▸ **Supplied material**:
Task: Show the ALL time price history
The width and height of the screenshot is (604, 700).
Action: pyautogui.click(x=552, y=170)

...

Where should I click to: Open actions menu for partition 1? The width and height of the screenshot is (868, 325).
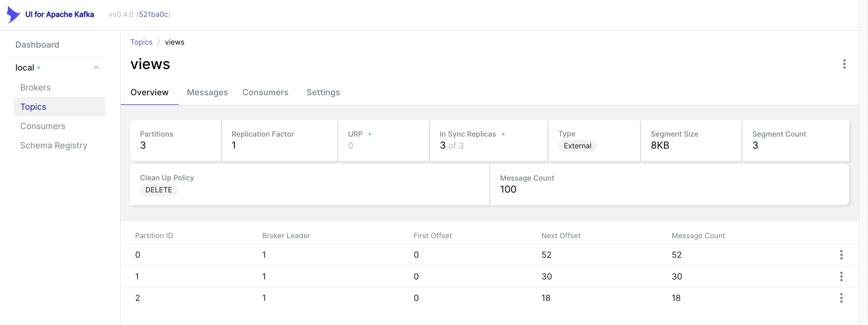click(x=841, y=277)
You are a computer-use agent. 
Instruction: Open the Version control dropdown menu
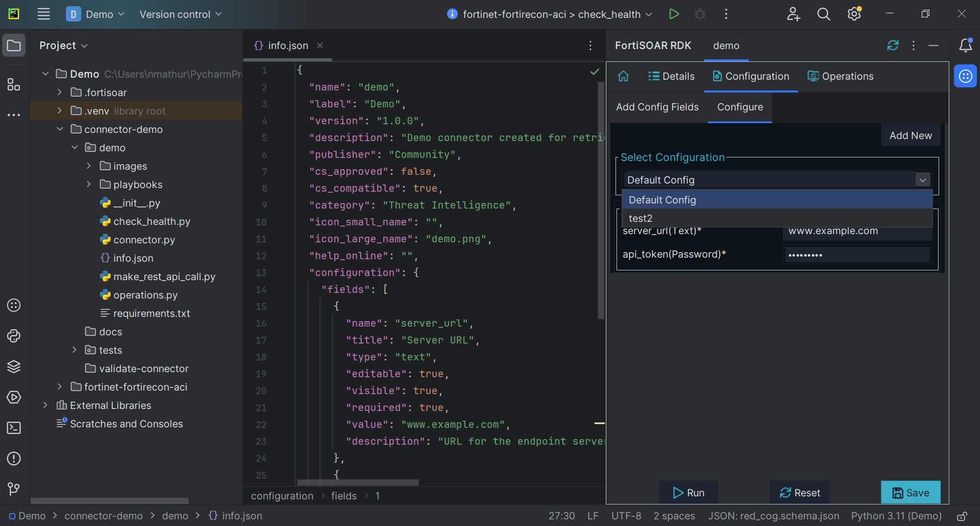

--

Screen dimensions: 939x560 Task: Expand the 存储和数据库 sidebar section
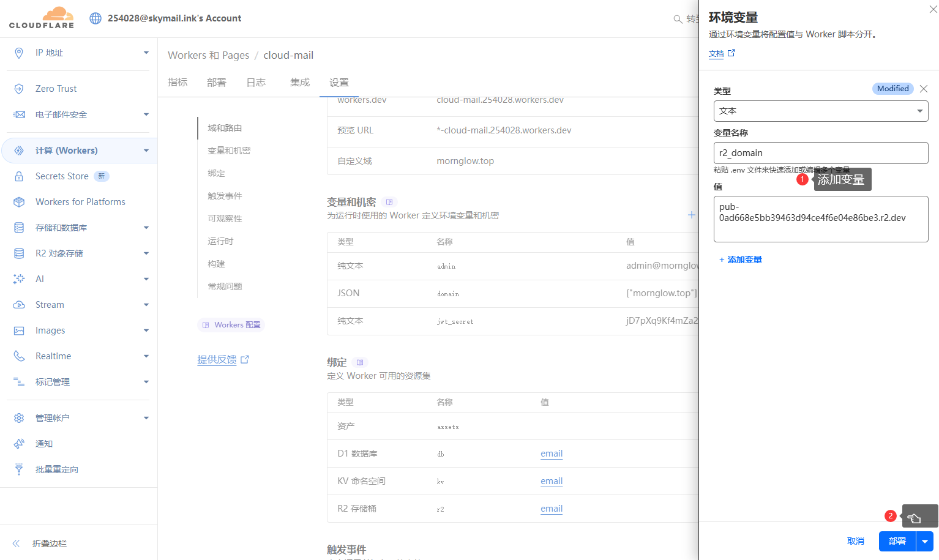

▸ **Assigned task**: What you return must match the lines above from the one with "Where should I" through the one with "Instruction: Open the" exactly, with both ends included and the pictures excluded.

▸ **Output below**:
Where should I click to: Open actions menu for partition 1? The width and height of the screenshot is (868, 325).
click(x=841, y=277)
You are a computer-use agent. 
Instruction: Open the Version control dropdown menu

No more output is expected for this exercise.